Exercise A: In the text on Paul Bachmann, in what year did Bachmann receive his habilitation?
Exercise B: Using the text on Paul Bachmann, decide whether each statement agrees with it: (i) Bachmann's doctoral thesis was on group theory. (ii) Big O notation was first introduced in Volume I of Zahlentheorie. (iii) Bachmann died in Berlin. For each, answer yes or no and quote the deciding words.

Excerpted text:
- Born: 22 June 1837 Berlin, Germany
- Died: 31 March 1920 (aged 82) Weimar, Germany
- Scientific career
- Fields: Mathematics

= Paul Gustav Heinrich Bachmann =

German mathematician (1837–1920)

Paul Gustav Heinrich Bachmann (22 June 1837 – 31 March 1920) was a German mathematician.

==Life==
Bachmann studied mathematics at the university of his native city of Berlin and received his doctorate in 1862 for his thesis on group theory. He then went to Breslau to study for his habilitation, which he received in 1864 for his thesis on Complex Units. He was a professor at Breslau and later at Münster.

==Works==
- Zahlentheorie, Bachmann's work on number theory in five volumes (1872-1923):
  - Vol. I: Die Elemente der Zahlentheorie (1892)
  - Vol. II: Analytische Zahlentheorie (1894), a work on analytic number theory in which Big O notation was first introduced
  - Vol. III: Die Lehre von der Kreistheilung und ihre Beziehungen zur Zahlentheorie (first published in 1872)

Extracted information:
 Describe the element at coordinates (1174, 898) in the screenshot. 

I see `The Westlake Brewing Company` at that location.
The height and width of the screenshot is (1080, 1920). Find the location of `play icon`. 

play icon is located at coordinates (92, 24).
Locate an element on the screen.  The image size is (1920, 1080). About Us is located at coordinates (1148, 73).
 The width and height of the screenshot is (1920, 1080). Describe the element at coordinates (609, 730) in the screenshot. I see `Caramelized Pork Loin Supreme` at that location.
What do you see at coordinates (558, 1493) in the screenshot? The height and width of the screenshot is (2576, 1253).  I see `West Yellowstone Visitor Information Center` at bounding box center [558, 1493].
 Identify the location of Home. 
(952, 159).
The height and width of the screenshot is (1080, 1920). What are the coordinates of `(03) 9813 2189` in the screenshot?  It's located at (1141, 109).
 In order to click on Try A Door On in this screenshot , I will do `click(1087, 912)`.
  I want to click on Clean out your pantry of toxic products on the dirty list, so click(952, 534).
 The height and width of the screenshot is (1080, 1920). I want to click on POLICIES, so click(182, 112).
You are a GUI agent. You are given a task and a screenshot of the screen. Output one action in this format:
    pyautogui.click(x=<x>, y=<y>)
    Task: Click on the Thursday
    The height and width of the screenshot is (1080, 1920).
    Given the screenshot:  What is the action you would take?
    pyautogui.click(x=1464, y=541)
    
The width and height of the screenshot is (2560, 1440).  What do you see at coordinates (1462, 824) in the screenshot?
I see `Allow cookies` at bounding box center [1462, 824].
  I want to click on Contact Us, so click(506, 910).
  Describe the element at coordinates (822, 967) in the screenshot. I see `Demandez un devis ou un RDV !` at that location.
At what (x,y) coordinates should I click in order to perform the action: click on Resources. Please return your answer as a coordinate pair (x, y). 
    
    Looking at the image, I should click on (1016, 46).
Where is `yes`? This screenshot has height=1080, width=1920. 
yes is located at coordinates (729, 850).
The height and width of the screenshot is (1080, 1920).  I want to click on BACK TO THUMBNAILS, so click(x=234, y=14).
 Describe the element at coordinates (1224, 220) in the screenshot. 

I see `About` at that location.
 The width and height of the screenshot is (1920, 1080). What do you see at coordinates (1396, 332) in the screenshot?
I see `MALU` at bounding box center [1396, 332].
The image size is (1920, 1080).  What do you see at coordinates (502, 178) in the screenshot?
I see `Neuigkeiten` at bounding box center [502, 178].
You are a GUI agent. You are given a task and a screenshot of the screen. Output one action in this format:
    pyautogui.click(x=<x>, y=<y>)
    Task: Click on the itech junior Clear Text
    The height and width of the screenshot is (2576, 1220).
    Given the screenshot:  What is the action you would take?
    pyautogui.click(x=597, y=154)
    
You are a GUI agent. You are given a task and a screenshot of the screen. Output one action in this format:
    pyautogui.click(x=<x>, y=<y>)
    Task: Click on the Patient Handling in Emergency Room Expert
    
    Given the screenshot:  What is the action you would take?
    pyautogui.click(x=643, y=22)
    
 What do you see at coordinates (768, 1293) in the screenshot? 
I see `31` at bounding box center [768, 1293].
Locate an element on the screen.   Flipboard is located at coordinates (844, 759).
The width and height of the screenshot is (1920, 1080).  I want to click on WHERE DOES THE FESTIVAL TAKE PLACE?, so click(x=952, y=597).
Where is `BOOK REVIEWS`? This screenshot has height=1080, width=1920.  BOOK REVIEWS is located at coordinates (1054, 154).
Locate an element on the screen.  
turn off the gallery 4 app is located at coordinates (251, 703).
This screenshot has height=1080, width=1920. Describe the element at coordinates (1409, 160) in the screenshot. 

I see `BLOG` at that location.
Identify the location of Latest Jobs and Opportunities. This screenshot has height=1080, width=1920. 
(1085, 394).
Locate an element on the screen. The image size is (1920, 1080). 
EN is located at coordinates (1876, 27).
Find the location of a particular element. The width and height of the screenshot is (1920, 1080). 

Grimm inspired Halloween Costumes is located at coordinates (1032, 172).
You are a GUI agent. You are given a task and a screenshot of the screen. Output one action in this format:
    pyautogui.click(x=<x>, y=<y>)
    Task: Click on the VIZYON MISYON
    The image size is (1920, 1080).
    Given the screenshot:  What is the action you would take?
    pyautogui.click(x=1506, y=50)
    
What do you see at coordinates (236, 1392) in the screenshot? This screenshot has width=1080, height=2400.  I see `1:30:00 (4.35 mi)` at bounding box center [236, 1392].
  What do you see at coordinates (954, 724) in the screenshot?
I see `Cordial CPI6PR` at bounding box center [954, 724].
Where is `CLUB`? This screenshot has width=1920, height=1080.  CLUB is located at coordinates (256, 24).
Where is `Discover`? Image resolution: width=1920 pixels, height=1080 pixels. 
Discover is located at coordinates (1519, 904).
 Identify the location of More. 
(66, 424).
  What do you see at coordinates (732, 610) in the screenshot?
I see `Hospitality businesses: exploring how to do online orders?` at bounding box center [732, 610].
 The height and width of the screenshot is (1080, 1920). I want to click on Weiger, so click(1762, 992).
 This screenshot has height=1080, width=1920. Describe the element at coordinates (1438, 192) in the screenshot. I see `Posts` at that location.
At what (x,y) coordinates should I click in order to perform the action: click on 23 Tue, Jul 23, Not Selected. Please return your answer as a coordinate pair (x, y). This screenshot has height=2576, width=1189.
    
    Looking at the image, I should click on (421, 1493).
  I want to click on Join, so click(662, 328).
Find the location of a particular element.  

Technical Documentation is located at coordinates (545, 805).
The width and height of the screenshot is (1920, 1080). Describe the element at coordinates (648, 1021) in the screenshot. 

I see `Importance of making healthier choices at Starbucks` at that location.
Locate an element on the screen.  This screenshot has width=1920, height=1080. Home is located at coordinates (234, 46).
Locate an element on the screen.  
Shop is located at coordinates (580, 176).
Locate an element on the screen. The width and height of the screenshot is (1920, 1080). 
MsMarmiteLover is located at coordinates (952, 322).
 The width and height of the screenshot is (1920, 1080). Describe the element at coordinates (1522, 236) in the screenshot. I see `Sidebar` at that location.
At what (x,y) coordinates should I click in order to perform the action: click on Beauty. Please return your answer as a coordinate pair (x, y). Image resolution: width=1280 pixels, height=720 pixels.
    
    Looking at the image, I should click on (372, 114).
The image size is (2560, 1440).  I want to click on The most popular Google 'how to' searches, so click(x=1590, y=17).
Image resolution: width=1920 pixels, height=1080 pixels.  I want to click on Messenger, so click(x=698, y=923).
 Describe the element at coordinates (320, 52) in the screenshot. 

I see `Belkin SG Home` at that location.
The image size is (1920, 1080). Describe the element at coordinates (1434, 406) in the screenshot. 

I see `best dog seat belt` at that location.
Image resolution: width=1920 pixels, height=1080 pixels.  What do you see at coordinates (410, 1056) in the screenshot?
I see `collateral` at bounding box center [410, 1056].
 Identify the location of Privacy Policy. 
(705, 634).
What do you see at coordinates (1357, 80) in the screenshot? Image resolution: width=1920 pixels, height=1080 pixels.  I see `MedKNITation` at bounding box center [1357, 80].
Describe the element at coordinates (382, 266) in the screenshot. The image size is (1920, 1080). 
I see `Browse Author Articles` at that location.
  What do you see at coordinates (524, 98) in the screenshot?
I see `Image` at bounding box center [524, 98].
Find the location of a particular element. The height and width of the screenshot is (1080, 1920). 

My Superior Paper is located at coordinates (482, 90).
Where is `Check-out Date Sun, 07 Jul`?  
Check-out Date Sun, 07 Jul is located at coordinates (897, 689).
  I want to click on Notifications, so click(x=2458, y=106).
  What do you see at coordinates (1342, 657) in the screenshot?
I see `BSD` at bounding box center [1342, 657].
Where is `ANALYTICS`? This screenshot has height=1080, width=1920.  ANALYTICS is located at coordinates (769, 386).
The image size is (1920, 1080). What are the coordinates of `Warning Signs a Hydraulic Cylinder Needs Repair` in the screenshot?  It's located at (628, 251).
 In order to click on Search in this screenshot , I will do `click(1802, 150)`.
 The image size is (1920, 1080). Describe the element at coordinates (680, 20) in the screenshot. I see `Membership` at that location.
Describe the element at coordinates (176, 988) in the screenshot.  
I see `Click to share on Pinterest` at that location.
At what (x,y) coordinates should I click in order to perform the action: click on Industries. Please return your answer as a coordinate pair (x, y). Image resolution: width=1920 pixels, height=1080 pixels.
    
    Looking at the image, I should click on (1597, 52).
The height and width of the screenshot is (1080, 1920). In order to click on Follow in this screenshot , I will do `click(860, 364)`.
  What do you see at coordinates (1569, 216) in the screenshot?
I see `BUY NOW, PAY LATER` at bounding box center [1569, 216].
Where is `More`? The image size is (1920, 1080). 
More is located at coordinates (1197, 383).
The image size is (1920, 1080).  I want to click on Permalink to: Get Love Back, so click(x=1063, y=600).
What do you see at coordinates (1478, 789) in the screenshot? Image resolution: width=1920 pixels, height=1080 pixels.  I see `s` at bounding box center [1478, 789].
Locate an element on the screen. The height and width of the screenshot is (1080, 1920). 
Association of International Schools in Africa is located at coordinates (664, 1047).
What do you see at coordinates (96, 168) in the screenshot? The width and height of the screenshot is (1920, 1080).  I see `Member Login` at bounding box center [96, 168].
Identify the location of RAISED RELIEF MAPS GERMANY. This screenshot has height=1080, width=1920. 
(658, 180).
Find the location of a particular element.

Response box A: 1864

Response box B:
(i) Yes: "received his doctorate in 1862 for his thesis on group theory"
(ii) No: "Vol. II: Analytische Zahlentheorie (1894), a work on analytic number theory in which Big O notation was first introduced"
(iii) No: "Died: 31 March 1920 (aged 82) Weimar, Germany"